Angle Kingdoms in England
Sidey’s Weekend Challenge 24.06.2011 : Unusual Angles
http://viewfromtheside.wordpress.com/2011/06/24/weekend-theme-27/
(Link not working)
The Roman empire under Hadrian (ruled 117-138), showing the location of the Anglii then inhabiting the neck of the Jutland peninsula (Denmark)
The Angles is a modern English term for a Germanic people who took their name from the ancestral cultural region of Angeln, a district located in Schleswig-Holstein, Germany. The Angles were one of the main groups that settled in Britain in the post-Roman period, founding several of the kingdoms of Anglo-Saxon England, and their name is the root of the name “England”.
ANGLE KINGDOMS IN ENGLAND
Angles and Saxons throughout England
According to sources such as the History of Bede, after the invasion of Great Britain, the Angles split up and founded the kingdoms of the Nord Angelnen (Northumbria), Ost Angelnen (East Anglia), and the Mittlere Angelnen (Mercia). H.R. Loyn has observed in this context that “a sea voyage is perilous to tribal institutions,”[5] and the apparently tribally-based kingdoms were produced in England. In early times there were two northern kingdoms (Bernicia and Deira) and two midland ones (Middle Anglia and Mercia). As a result of influence from the West Saxons, the tribes were collectively called Anglo-Saxons by the Normans, the West Saxon kingdom having conquered, united and founded the Kingdom of England by the 10th century. The regions of East Anglia and Northumbria are still known by their original titles to this day. Northumbria once stretched as far north as what is now southeast Scotland, including Edinburgh, and as far south as the Humber Estuary.

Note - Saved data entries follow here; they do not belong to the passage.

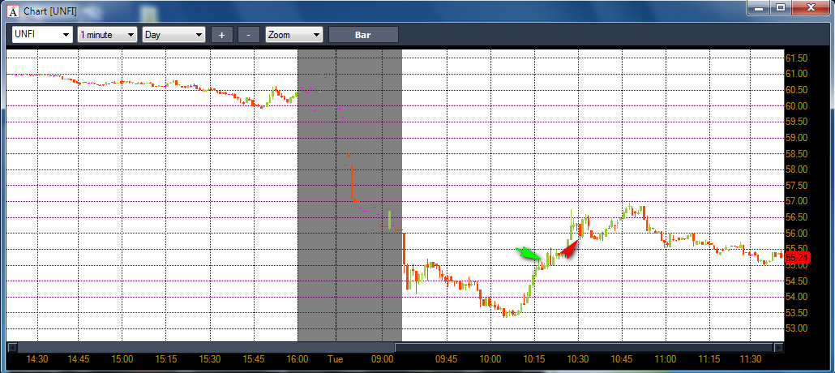This screenshot has width=835, height=373.
Task: Expand the Day range dropdown
Action: [173, 35]
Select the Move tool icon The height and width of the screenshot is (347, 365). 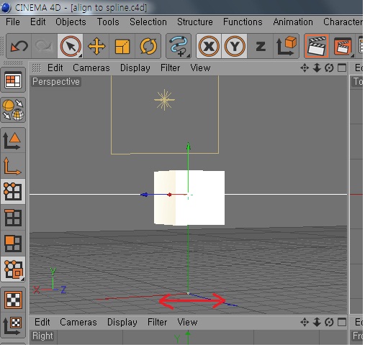pyautogui.click(x=96, y=46)
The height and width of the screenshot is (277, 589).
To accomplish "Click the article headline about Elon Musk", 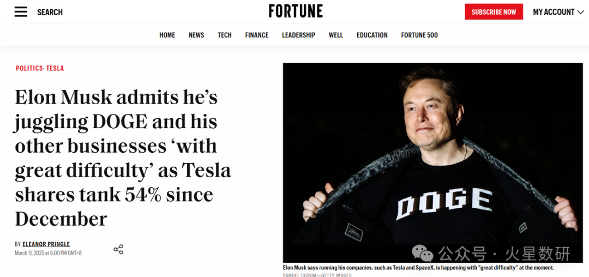I will [x=123, y=158].
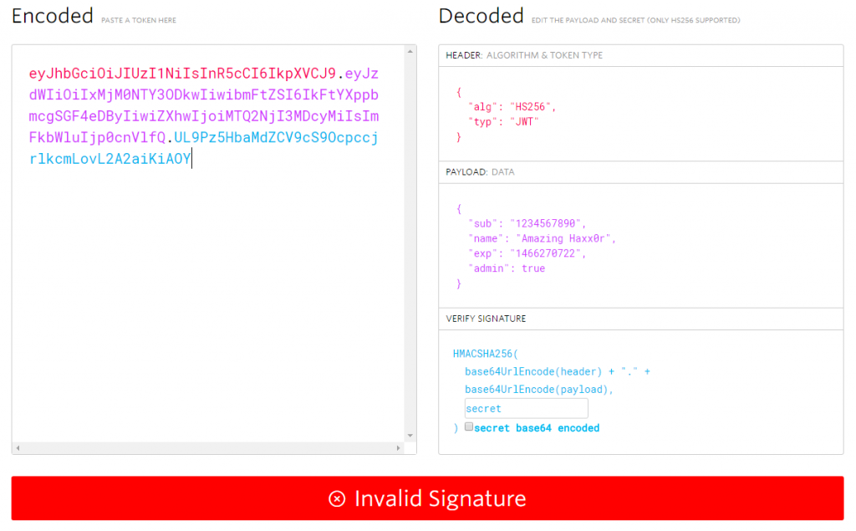Click the vertical scrollbar track of the Encoded box

click(410, 251)
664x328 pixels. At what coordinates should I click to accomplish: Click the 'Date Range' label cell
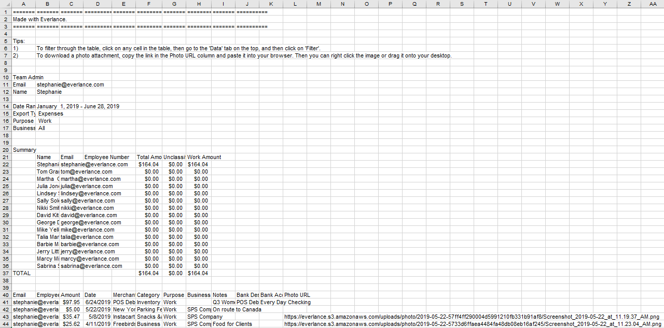pos(24,106)
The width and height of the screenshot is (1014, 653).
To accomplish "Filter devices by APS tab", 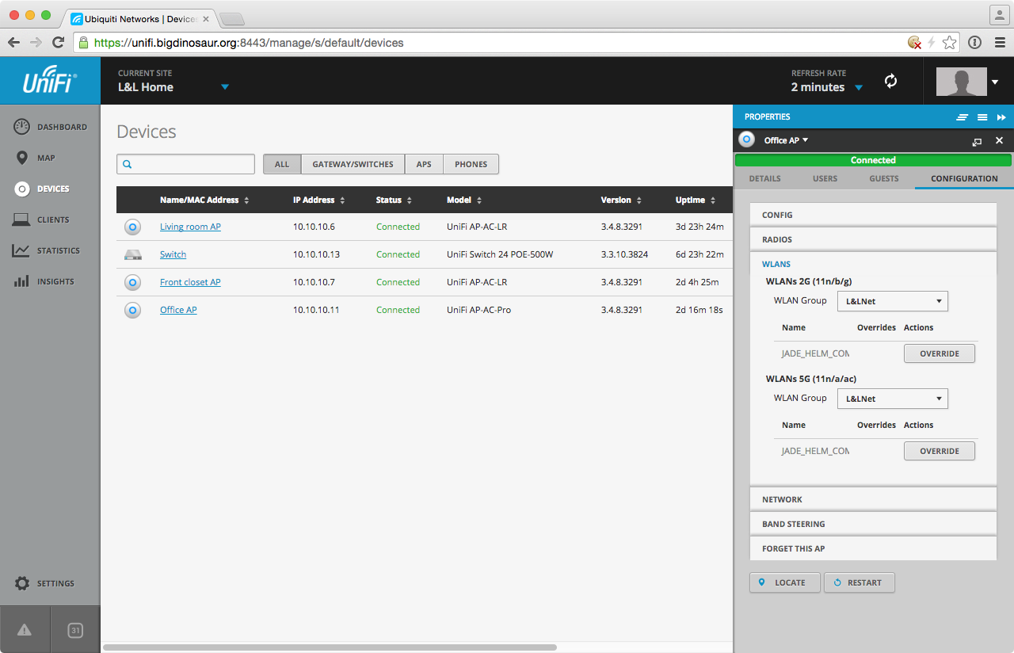I will coord(424,164).
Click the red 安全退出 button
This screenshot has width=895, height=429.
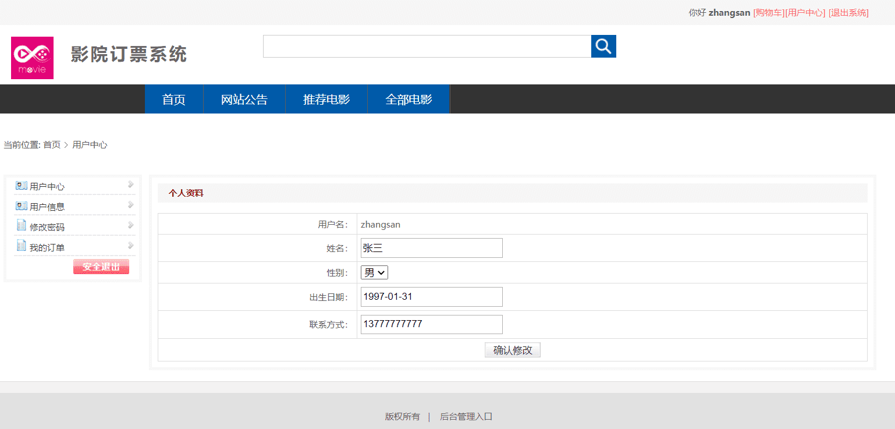pos(101,267)
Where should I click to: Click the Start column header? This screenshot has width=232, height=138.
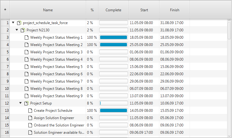pos(144,10)
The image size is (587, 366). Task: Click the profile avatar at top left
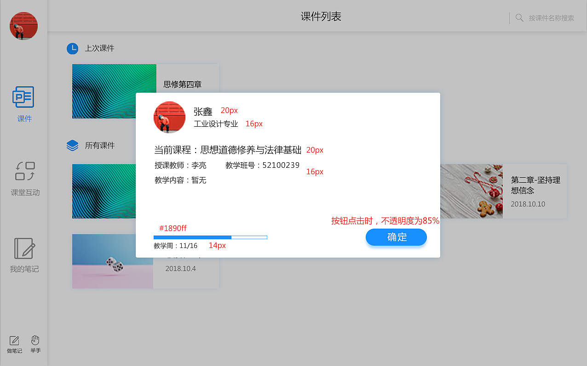(x=23, y=26)
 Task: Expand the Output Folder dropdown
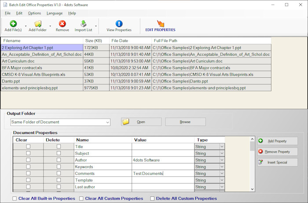[x=107, y=122]
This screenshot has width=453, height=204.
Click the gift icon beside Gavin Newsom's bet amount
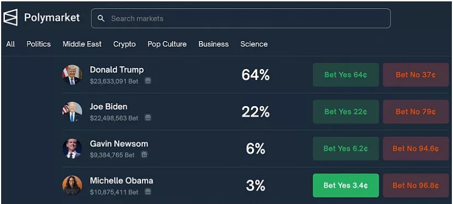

The rest of that people stayed at the centre of the Angle homeland in the northeastern portion of the modern German Bundesland of Schleswig-Holstein, on the Jutland Peninsula. There, a small peninsular area is still called “Angeln” today and is formed as a triangle drawn roughly from modern Flensburg on the Flensburger Fjord to the City of Schleswig and then to Maasholm, on the Schlei inlet.